--- PROVIDED DATA Enclosed Below ---
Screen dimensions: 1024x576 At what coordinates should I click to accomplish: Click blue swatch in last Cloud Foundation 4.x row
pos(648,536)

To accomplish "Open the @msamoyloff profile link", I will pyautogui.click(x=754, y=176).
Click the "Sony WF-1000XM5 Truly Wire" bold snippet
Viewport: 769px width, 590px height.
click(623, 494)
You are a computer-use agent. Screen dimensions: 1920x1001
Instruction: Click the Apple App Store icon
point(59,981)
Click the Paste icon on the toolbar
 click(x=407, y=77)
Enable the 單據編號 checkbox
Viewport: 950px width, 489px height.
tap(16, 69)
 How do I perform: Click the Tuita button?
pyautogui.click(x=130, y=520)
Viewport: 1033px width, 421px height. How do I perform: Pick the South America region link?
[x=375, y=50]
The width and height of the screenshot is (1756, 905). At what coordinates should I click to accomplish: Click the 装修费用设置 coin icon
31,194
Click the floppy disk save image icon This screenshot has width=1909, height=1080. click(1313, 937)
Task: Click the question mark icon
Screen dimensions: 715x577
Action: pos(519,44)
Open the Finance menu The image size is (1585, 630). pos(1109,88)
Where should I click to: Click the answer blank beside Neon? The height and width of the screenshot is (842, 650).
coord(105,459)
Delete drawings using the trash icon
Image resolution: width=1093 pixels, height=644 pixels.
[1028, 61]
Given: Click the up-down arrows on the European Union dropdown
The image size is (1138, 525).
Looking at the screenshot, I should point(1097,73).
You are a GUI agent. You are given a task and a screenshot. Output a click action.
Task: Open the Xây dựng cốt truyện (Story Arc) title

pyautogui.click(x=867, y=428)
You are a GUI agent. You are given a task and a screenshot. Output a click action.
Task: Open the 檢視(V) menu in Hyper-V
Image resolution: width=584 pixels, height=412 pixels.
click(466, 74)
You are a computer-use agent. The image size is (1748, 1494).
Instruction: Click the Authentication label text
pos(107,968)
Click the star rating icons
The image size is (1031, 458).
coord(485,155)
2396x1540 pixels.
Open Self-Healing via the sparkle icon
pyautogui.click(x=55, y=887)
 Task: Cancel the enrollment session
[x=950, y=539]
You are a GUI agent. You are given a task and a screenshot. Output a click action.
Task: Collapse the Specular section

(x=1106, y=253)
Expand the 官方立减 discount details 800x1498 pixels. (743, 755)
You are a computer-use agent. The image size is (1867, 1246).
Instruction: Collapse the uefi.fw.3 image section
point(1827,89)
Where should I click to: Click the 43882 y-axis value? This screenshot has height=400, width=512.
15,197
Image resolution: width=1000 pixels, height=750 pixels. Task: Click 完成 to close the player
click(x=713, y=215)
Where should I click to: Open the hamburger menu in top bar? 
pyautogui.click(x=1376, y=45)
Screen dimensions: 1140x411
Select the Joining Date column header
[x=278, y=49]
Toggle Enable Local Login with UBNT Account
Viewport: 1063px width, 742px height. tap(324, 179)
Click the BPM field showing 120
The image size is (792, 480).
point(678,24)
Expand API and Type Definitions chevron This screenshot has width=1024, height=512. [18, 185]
--- End of Enclosed PROVIDED DATA ---
EXERCISE OBJECTIVE = From the data above, give every line again exactly as it appears.

EXERCISE SOLUTION =
Screen dimensions: 1024x576 At what coordinates should I click to accomplish: Click blue swatch in last Cloud Foundation 4.x row
pos(648,536)

To accomplish "Open the @msamoyloff profile link", I will pyautogui.click(x=754, y=176).
Click the "Sony WF-1000XM5 Truly Wire" bold snippet
Viewport: 769px width, 590px height.
click(623, 494)
You are a computer-use agent. Screen dimensions: 1920x1001
Instruction: Click the Apple App Store icon
point(59,981)
Click the Paste icon on the toolbar
 click(x=407, y=77)
Enable the 單據編號 checkbox
Viewport: 950px width, 489px height.
tap(16, 69)
 How do I perform: Click the Tuita button?
pyautogui.click(x=130, y=520)
Viewport: 1033px width, 421px height. How do I perform: Pick the South America region link?
[x=375, y=50]
The width and height of the screenshot is (1756, 905). At what coordinates should I click to accomplish: Click the 装修费用设置 coin icon
31,194
Click the floppy disk save image icon This screenshot has width=1909, height=1080. click(1313, 937)
Task: Click the question mark icon
Screen dimensions: 715x577
Action: pos(519,44)
Open the Finance menu The image size is (1585, 630). pos(1109,88)
Where should I click to: Click the answer blank beside Neon? The height and width of the screenshot is (842, 650).
coord(105,459)
Delete drawings using the trash icon
Image resolution: width=1093 pixels, height=644 pixels.
[1028, 61]
Given: Click the up-down arrows on the European Union dropdown
The image size is (1138, 525).
Looking at the screenshot, I should point(1097,73).
You are a GUI agent. You are given a task and a screenshot. Output a click action.
Task: Open the Xây dựng cốt truyện (Story Arc) title

pyautogui.click(x=867, y=428)
You are a GUI agent. You are given a task and a screenshot. Output a click action.
Task: Open the 檢視(V) menu in Hyper-V
Image resolution: width=584 pixels, height=412 pixels.
click(466, 74)
You are a computer-use agent. The image size is (1748, 1494).
Instruction: Click the Authentication label text
pos(107,968)
Click the star rating icons
The image size is (1031, 458).
coord(485,155)
2396x1540 pixels.
Open Self-Healing via the sparkle icon
pyautogui.click(x=55, y=887)
 Task: Cancel the enrollment session
[x=950, y=539]
You are a GUI agent. You are given a task and a screenshot. Output a click action.
Task: Collapse the Specular section

(x=1106, y=253)
Expand the 官方立减 discount details 800x1498 pixels. (743, 755)
You are a computer-use agent. The image size is (1867, 1246).
Instruction: Collapse the uefi.fw.3 image section
point(1827,89)
Where should I click to: Click the 43882 y-axis value? This screenshot has height=400, width=512.
15,197
Image resolution: width=1000 pixels, height=750 pixels. Task: Click 完成 to close the player
click(x=713, y=215)
Where should I click to: Open the hamburger menu in top bar? 
pyautogui.click(x=1376, y=45)
Screen dimensions: 1140x411
Select the Joining Date column header
[x=278, y=49]
Toggle Enable Local Login with UBNT Account
Viewport: 1063px width, 742px height. tap(324, 179)
Click the BPM field showing 120
The image size is (792, 480).
point(678,24)
Expand API and Type Definitions chevron This screenshot has width=1024, height=512. [18, 185]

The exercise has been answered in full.